Construction on the capital began in May1839. The first thing Waller
did was build an eight foot stockade to surround the one-story frame
capitol building set back from Congress Avenue on a hill at what
is now the corner of Colorado and Eighth streets. Comanches were
known to roam the streets at night and every now and then a careless
citizen would lose their hair. A local politician reported that
“You were pretty sure to find a congressman in his boarding house
after sundown.” The site had been incorporated in1839 under the
name of Waterloo, but shortly thereafter the name was officially
changed to Austin. By
1840, the capital was beginning to spread outward from Congress
Avenue and the 856 residents of the city elected Edwin Waller to
the office of mayor for the valuable services he had rendered.
Unfortunately,
the city of Austin had
a very influential enemy, Sam
Houston. Houston
often described the new capital as “the most unfortunate site on
earth for a seat of government.” When he was reelected to the presidency
in 1841, he refused to move into the official residence, preferring
instead to take a room at a boarding house run by Mrs. Angelina
Eberly. Then in February 1842, Houston
saw his chance to return the capital to his namesake. A Mexican
force of 1000 troops under the command of General Raphael Vasquez
invaded Texas and occupied San
Antonio. Fear quickly spread that the troops would soon move
on the capital, and the President, arguing that the city was defenseless
against attack, ordered a special session of Congress to meet in
Houston. He also ordered
the secretary of state to remove the government archives to Houston.

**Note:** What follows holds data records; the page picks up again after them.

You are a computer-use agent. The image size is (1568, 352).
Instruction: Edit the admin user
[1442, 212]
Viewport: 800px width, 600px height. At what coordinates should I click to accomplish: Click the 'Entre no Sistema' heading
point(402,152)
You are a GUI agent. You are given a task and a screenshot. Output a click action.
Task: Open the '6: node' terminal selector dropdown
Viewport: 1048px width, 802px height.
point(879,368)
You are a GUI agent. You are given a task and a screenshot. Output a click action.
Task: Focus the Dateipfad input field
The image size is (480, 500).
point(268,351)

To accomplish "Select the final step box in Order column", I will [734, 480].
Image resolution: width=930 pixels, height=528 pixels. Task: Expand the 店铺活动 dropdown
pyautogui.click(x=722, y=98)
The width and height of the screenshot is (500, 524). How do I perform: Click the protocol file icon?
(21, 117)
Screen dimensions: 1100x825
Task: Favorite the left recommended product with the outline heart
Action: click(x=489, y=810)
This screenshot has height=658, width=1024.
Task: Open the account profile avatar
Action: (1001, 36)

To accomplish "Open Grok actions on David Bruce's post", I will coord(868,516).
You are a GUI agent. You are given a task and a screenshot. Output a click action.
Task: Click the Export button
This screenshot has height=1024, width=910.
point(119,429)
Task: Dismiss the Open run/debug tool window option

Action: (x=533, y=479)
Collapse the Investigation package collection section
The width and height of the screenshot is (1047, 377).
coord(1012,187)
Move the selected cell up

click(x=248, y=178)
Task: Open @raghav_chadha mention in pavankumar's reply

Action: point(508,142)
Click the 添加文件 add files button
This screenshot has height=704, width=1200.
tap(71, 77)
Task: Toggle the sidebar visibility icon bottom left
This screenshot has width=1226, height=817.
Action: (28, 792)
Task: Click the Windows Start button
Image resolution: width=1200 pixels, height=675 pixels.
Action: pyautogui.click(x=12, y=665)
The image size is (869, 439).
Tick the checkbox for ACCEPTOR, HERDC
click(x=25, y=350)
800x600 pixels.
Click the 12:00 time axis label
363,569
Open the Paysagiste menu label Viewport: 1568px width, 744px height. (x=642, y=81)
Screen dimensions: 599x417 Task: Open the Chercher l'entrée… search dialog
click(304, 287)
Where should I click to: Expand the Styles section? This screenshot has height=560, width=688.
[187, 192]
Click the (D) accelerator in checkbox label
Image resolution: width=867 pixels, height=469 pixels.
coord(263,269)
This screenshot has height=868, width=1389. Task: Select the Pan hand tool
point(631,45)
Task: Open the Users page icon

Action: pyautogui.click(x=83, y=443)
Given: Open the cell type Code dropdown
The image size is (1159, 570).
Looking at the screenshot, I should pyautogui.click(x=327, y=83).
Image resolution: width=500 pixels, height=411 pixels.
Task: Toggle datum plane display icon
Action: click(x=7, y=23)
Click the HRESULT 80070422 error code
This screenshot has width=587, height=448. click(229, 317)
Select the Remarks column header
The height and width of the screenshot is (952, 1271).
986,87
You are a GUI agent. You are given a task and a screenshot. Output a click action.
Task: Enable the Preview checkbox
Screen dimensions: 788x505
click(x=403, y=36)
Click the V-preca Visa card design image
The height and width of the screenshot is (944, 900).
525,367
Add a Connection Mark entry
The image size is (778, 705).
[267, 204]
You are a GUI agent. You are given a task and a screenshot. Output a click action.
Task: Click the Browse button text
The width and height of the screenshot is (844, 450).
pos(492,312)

Knowing that as long as the government archives remained in Austin
the city would be recognized as the official capital, the citizens
of Austin banded together,
formed a vigilante “Committee of Safety” and warned the government
officials who remained in the capital that any attempt to remove
the archives would be met with armed resistance. When his attempt
to revive Houston as
the capital failed, Sam
Houston compromised by ordering Congress to meet at Washington-on-the-Brazos
where the Declaration of Independence had been signed in 1836. After
the government was established, Houston
sent Captain William Pettus to collect the archives, but when Pettus
rode into Austin, the vigilantes lopped the mane and tail off his
horse and sent him back to Washington-on-the-Brazos
empty handed.
Frustrated, President Houston decided to dispatch Captain Thomas
Smith to make off with the archives under the cover of darkness.
Late in the evening of December 30, 1842, Mrs. Eberly, whose boarding
house business would suffer if the capital was moved, spotted Captain
Smith loading the archives into a wagon. She ran to the top of the
hill on Congress Avenue and touched off the cannon that stood in
front of the stockade surrounding the capitol building. The blast
aroused the town, and an armed posse of vigilantes ran Smith down
at Brushy Creek and retrieved the records. The vigilantes threatened
that anyone else who tried to steal the records would be shot.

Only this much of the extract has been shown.